The Late Great Black Supermarket: An Army Marches on its Stomach

The Late Great Black Supermarket: An Army Marches on its Stomach
Marc Albritton

It has often been said that a mighty army thoroughly outfitted with all the weapons of war is only as strong as its food supply. After the Harlem “riots” (rebellion) of 1964, Harlem activist Attorney Cora T. Walker concluded the rebellion was for community control of its institutions. Therefore, in November of 1966 she organized the Harlem River Food Cooperative, Inc. premising that a Black owned supermarket would not only bring pride, but form the essential cornerstone of community control. Employing Garveyism, they sold 100,000 $5.00 shares to capitalize $500,000. The Harlem Co-op Supermarket opened in 1968. Within the first nine months they exceeded $2,000,000 in sales. That sum when adjusted for an annual inflation rate of 4.05% , would be the equivalent of $14,544,000 today. This immediately caught the attention of those who were invested in the exploitation and impoverishment of Black communities.
The first attempt to disrupt the dream was to use Black people to set up “fake picket lines.” When that failed, the bread and milk distributors refused to deliver their products. The Co-op members responded by using their own cars to go to the market and purchase their own dairy products. The enemy then retaliated by shattering the supermarket’s 16 plate glass windows 15 times. Attorney Walker said, her sons came home from college to help out and were told they would be without a mother if she didn’t close the supermarket. The Harlem chapter of the Black Panthers offered to intervene but as an attorney, Mrs. Walker chose to place the matter in the hands of the NYPD. The police never even found a suspect. The Harlem supermarket struggled forward. However, by 1976 they were forced to close. When interviewed in the aftermath, Attorney Walker said her biggest regret was that she “didn’t let the Panthers handle it their way.” Such is the struggle of Black people to have what every other community has as their birthright.

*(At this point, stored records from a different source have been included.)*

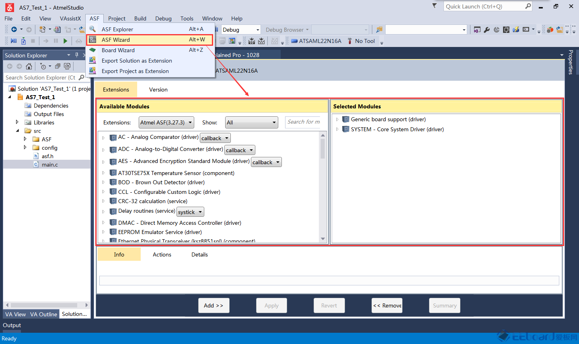Screen dimensions: 579x344
Task: Click Collapse All icon in Solution Explorer
Action: click(57, 66)
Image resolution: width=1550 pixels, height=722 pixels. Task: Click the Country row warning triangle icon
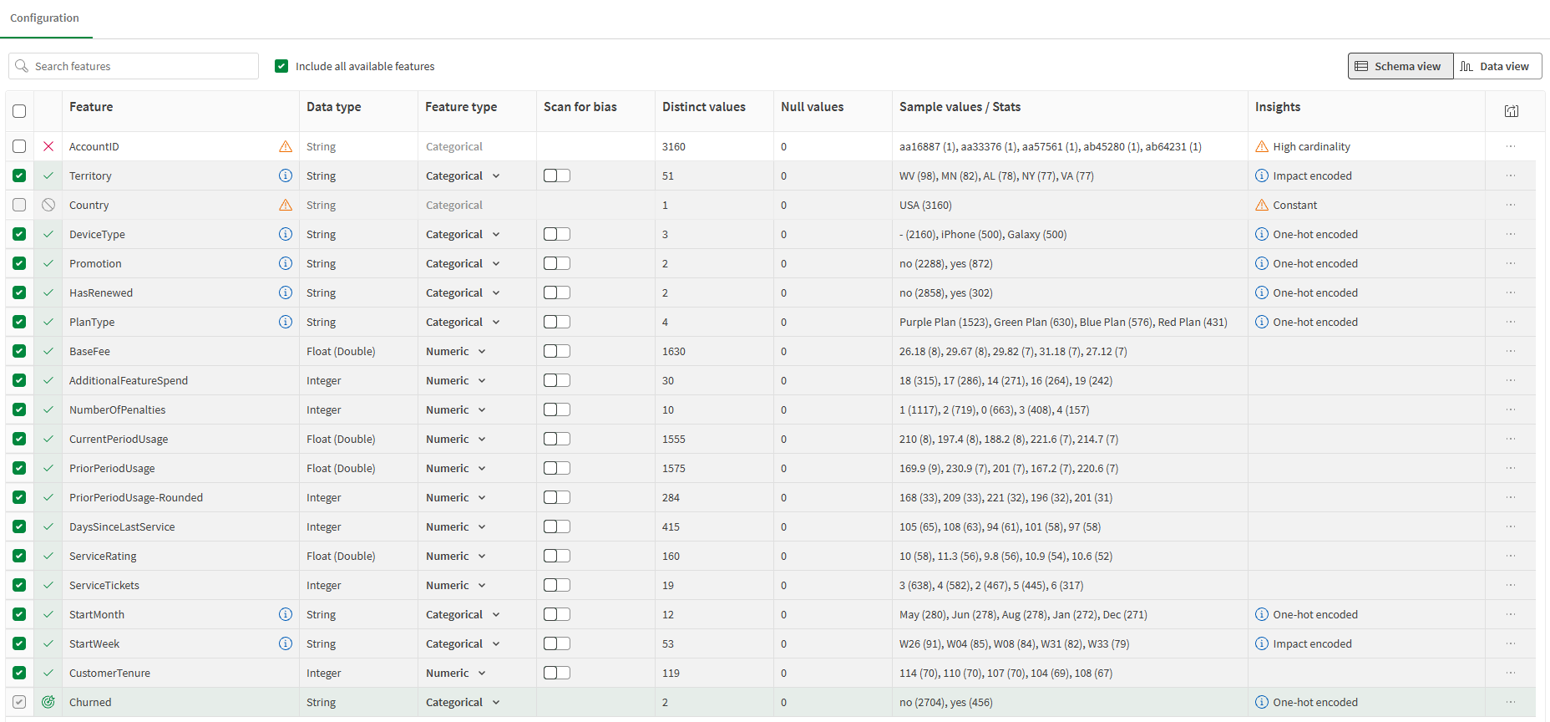tap(286, 205)
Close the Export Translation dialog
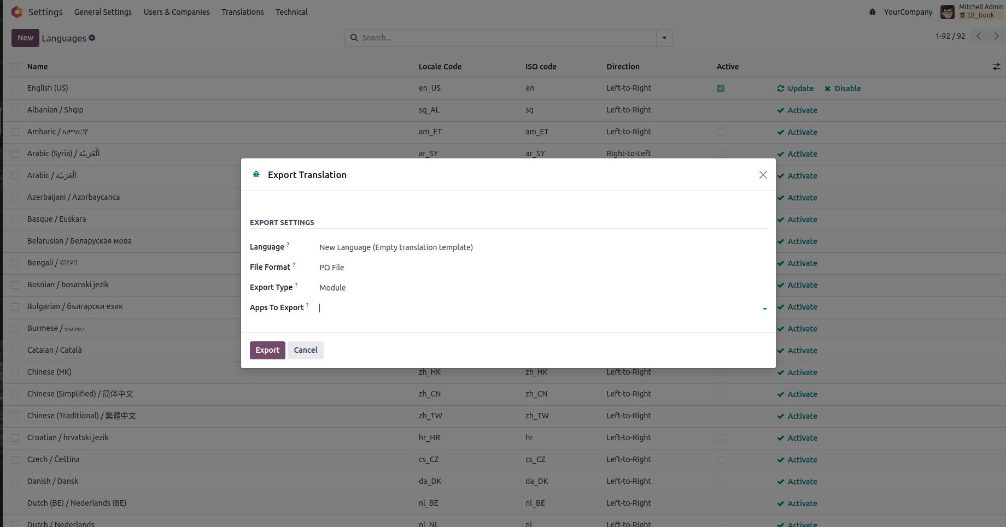The width and height of the screenshot is (1006, 527). (x=763, y=175)
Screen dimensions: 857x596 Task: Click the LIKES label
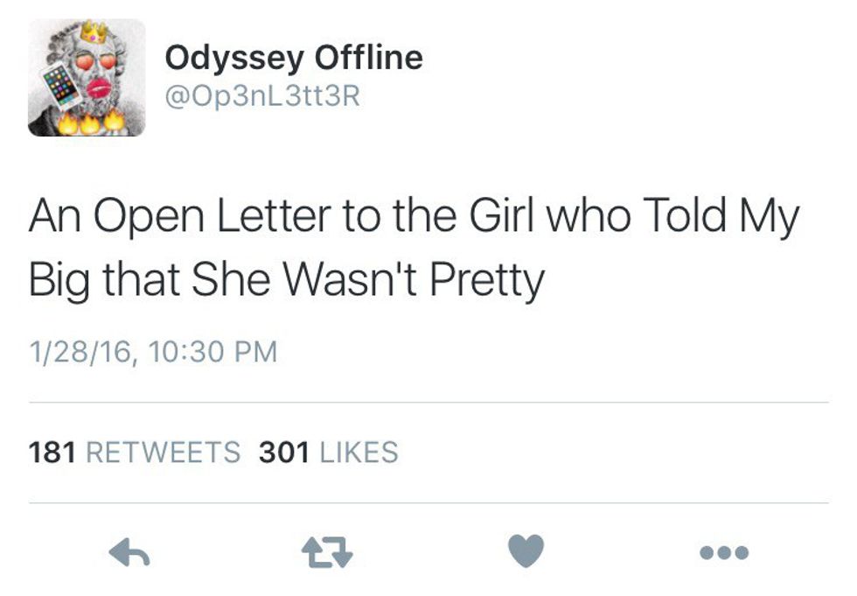359,452
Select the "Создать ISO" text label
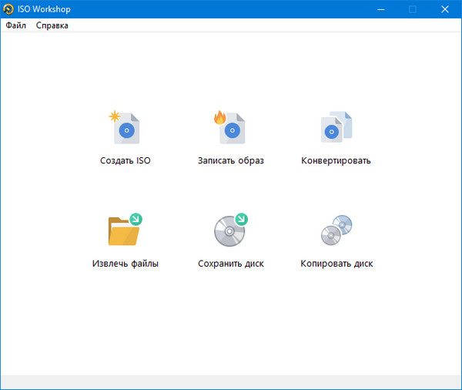 (126, 161)
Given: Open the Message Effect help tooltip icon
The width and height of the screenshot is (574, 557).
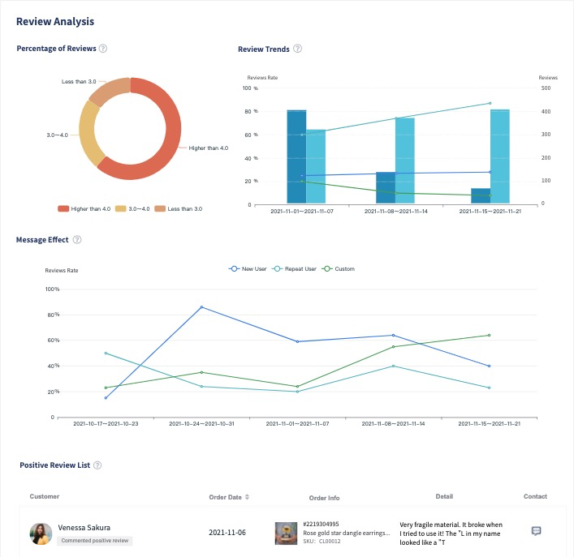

There is no shortage of restaurants in the Black community, sometimes as many as four to a block, but, when it comes to supermarkets, we have outsourced that responsibility to outsiders. It’s easier. So without an anchor business which all other business revolve around to keep millions circulating in the community, the community continues to convulse in economic seizures as its life source short circuits and our collective brain waves continue to misfire.
Fast forward, to a January 2018 article in Food Eats, a business, food deserts, nutrition, and food justice journal, Tom Perkins wrote; “No organizations track the number, but sources familiar with the situation and some of the remaining grocers suggest that fewer than 10 Black-owned supermarkets remain across the entire country.” Activist Malik Yakini of the Detroit Black Community Food Security Network theorizes; “When a neighborhood loses a local grocery store, he says, the African-American community essentially becomes what he describes as a “domestic colony.”

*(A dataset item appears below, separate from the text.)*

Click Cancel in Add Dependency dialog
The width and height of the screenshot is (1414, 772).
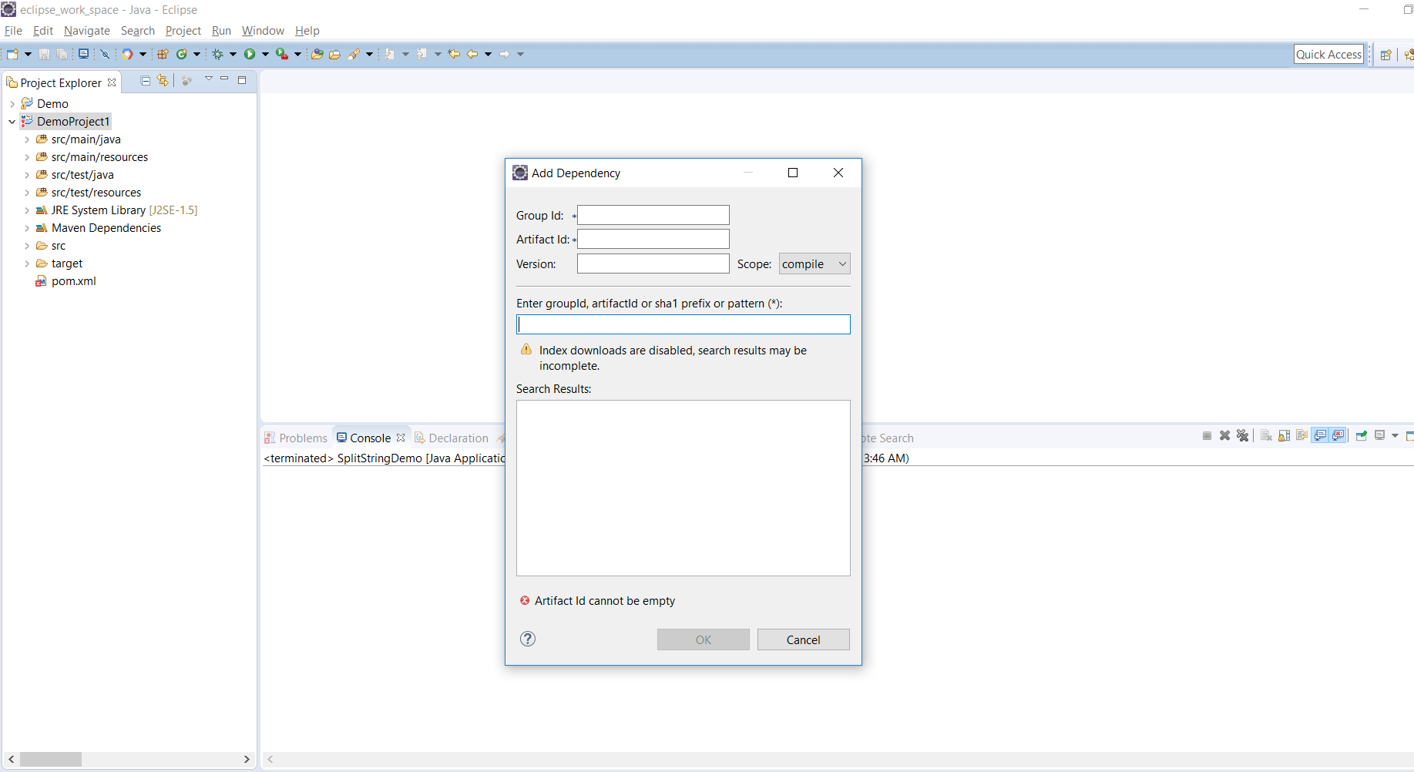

The difficulties of purchasing, managing, and operating a supermarket are huge, however the Co-Op model still provides a practical and economically sound method of community ownership and control of its food supply and is prevalent throughout the country, including New York City, especially in Brooklyn where at least eight popular Co-Ops thrive. In other areas of the country communities that were formerly designated food deserts have organized themselves around the Cooperative model. The Renaissance Community Cooperative in northeast Greensboro, North Carolina was formed in 2016 when 1300 community members put up as little as $100 each to raise $3,000,000 and built an 11,000 square foot fully equipped grocery store with $2,000,000 in wages and benefits circulating in the community in the first 3 years and projected revenues of $4.7 million by 2021.

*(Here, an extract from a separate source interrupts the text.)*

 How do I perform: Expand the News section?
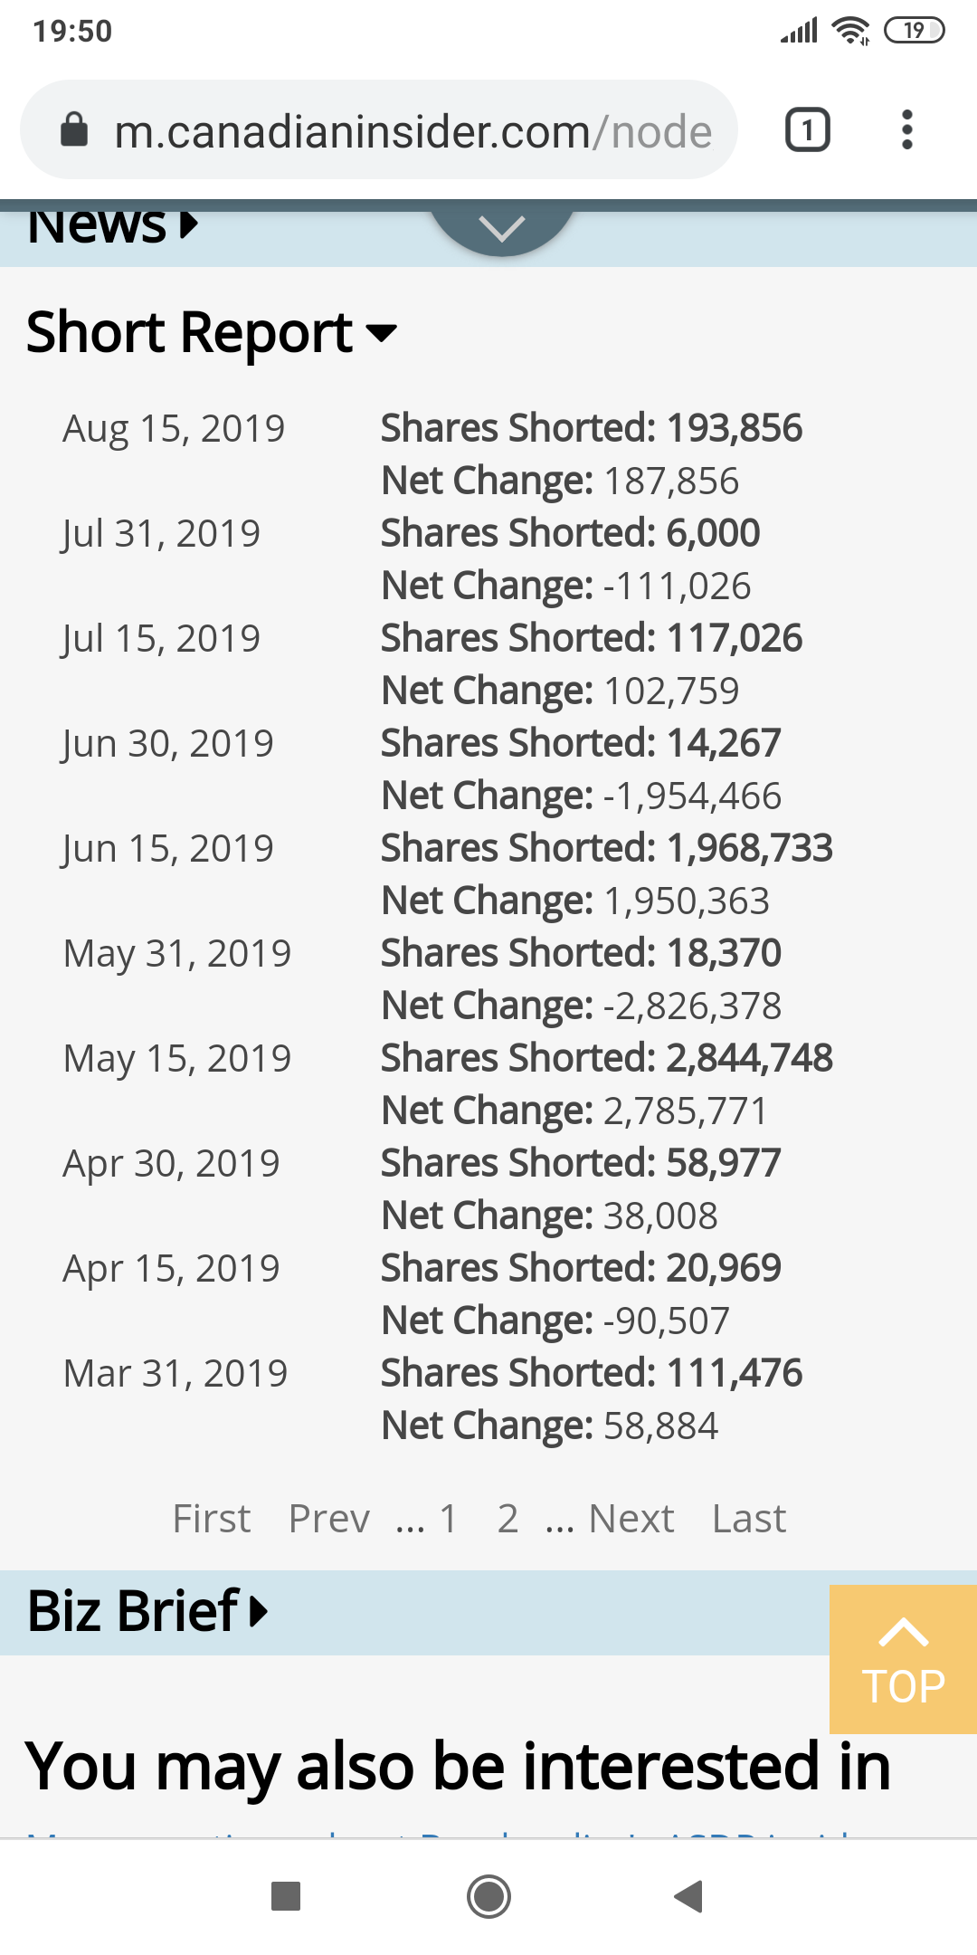click(112, 226)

Sometimes an idea runs ahead of the people. Other times the people can run ahead of an idea. However, the current times might be right for the people and idea to run together. Maybe now that 62,979,879 voters told America what they think of Black people and their communities, it’s time that the Black community tell America what it thinks of itself. Other communities send their merchants into the Black community to become wealthy. Other nations eagerly send their nationals into Black countries in Africa and the Caribbean to extract the wealth of Black nations, and will continue to do so as long as crocodile tears and jokes on social media are our only response. Marcus Garvey established the Negro Factories Corporation in 1919, capitalizing $1,000,000 inclusive of three grocery stores, two restaurants, a dress manufacturer, a doll factory and a printing company. The blueprint is already written and the foundation is laid.
Into 2019, how can an army march on its stomach instead of its feet? How can our respective communities thrive without control of our food security, and the integrity and reliability of its food supply? How do we go from here – to there?